If judges screen evidence, is the jury usurped?

The high court Wednesday considers a judge's role in deciding what evidence the accused can present.

When Bobby Lee Holmes stood trial for the rape and murder of an elderly woman in York, S.C., his defense was that someone else committed the crime. But the jury that sentenced Mr. Holmes to death never heard any of it.

The trial judge barred Holmes's lawyer from presenting evidence that someone else killed the woman and later confessed to it. Then, at the trial's end, a state prosecutor told the jury that Holmes must be the murderer because no evidence had been presented suggesting someone else might have done it.

Wednesday the Holmes case arrives at the US Supreme Court, where the justices will consider whether a South Carolina rule that lets judges prevent the accused from blaming someone else violates their constitutional right to a fair trial.

At issue is whether the US Constitution requires that a defendant be allowed to present what he or she believes to be a full defense, or whether the trial judge can exclude portions of a defendant's case from jury consideration when the judge deems the evidence unconvincing.

Holmes's lawyers say a jury should decide if a defendant's argument is convincing or not.

Lawyers for the state disagree. "The right to present evidence is not unlimited," writes Donald Zelenka, South Carolina assistant deputy attorney general, in his court brief. "Rejection of unreliable evidence does not dilute the state's burden of proof beyond a reasonable doubt."
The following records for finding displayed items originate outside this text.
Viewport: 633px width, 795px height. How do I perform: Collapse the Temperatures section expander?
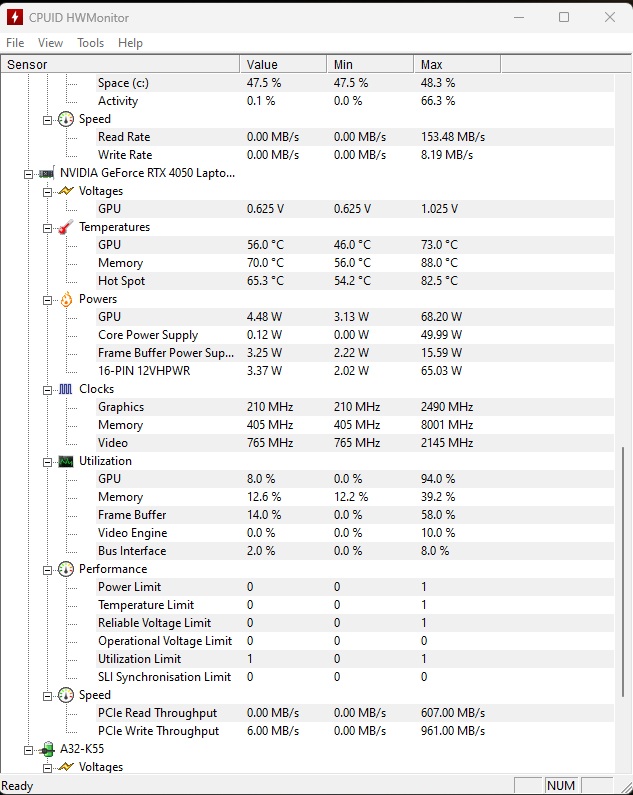pos(47,227)
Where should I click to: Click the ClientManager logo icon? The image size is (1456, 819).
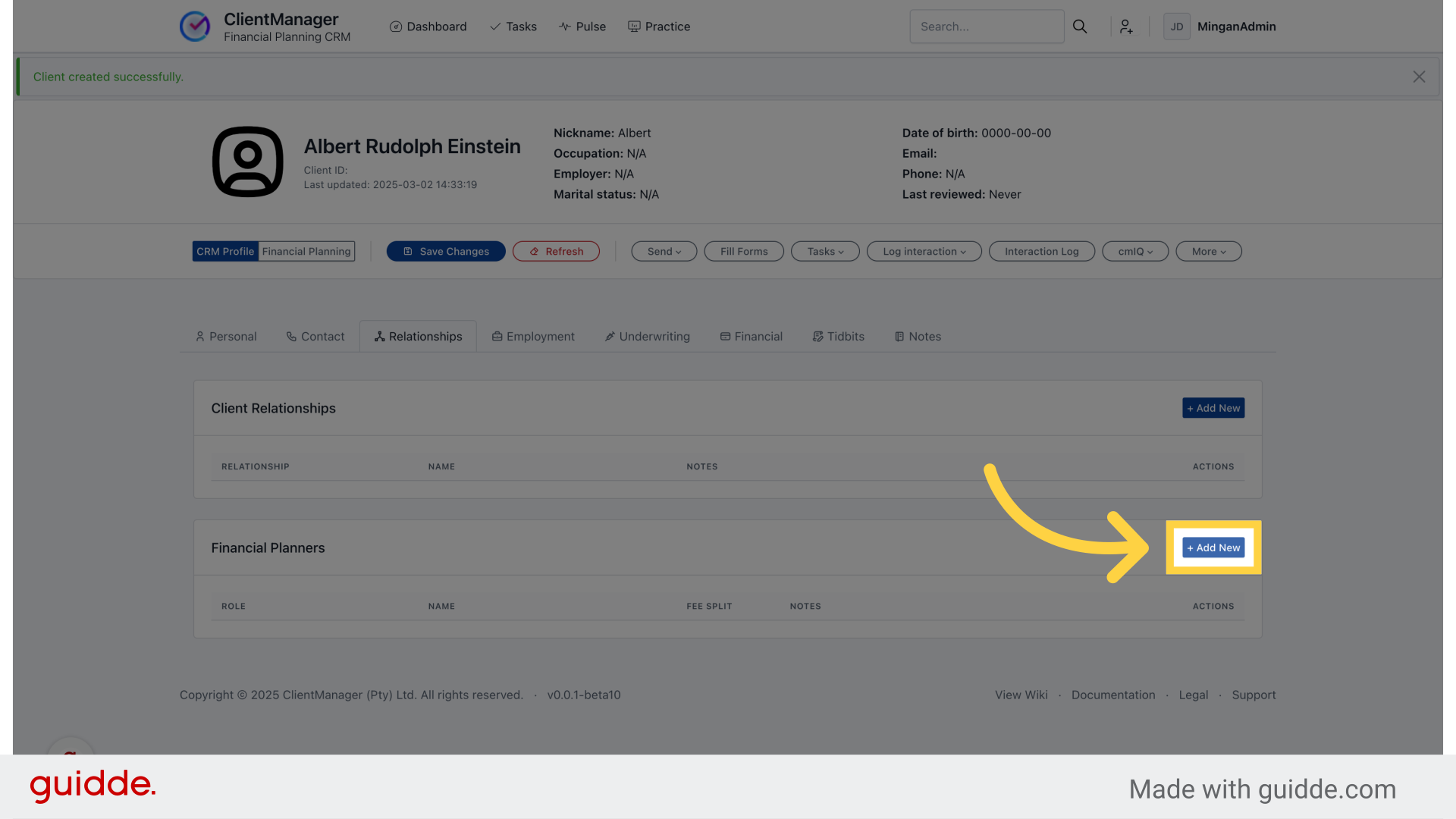click(x=195, y=27)
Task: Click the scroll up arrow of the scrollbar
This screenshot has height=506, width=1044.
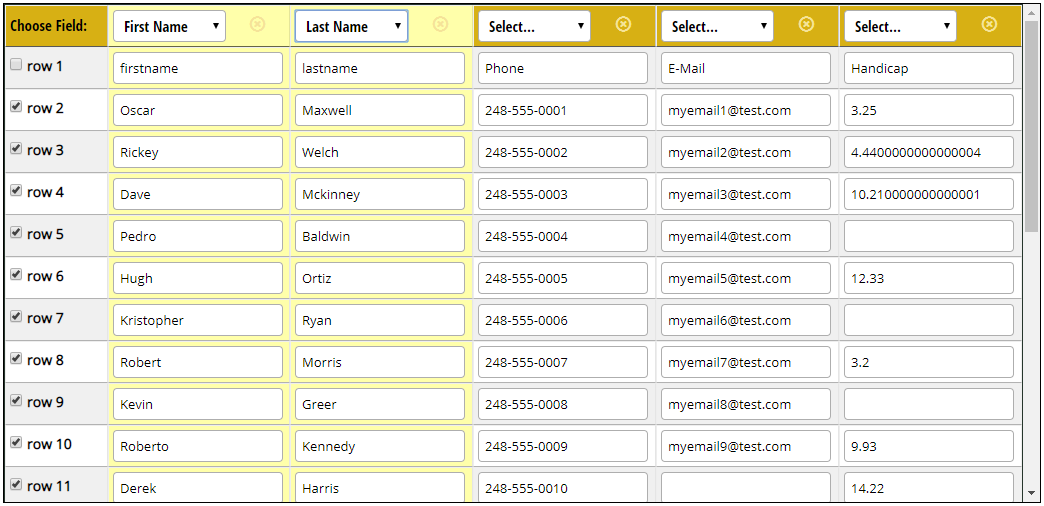Action: (x=1032, y=13)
The Holmes case arises amid increased reliance within the criminal-justice system on forensic science. Judges may be inclined to place much trust in evidence that emerges from a laboratory, experts say. But forensic specialists warn that results are only as reliable as the methods used during the investigation. In the Holmes case, the judge cited the reliability of DNA and trace fiber evidence as a reason to discount Holmes's evidence pointing to someone else as the killer. DNA evidence found on Holmes's underwear matched both Holmes and the victim.

South Carolina law forbids murder defendants from simply declaring that someone else did it. To justify presenting such a defense, a judge must find there are facts or circumstances that point to another person as the guilty party.

But weighing evidence is a function of the jury, not a judge, Holmes's lawyers say. "If a trial by jury means anything, it must mean that the jury serves as the trier of fact with exclusive responsibility for ... weighing evidence," says William Norris, in his brief on behalf of Holmes.

The Holmes defense had two parts. First, Holmes said the DNA evidence was planted by a police officer who had a grudge against him from a previous confrontation. He also had hoped to present four witnesses who heard another man confess to attacking the woman.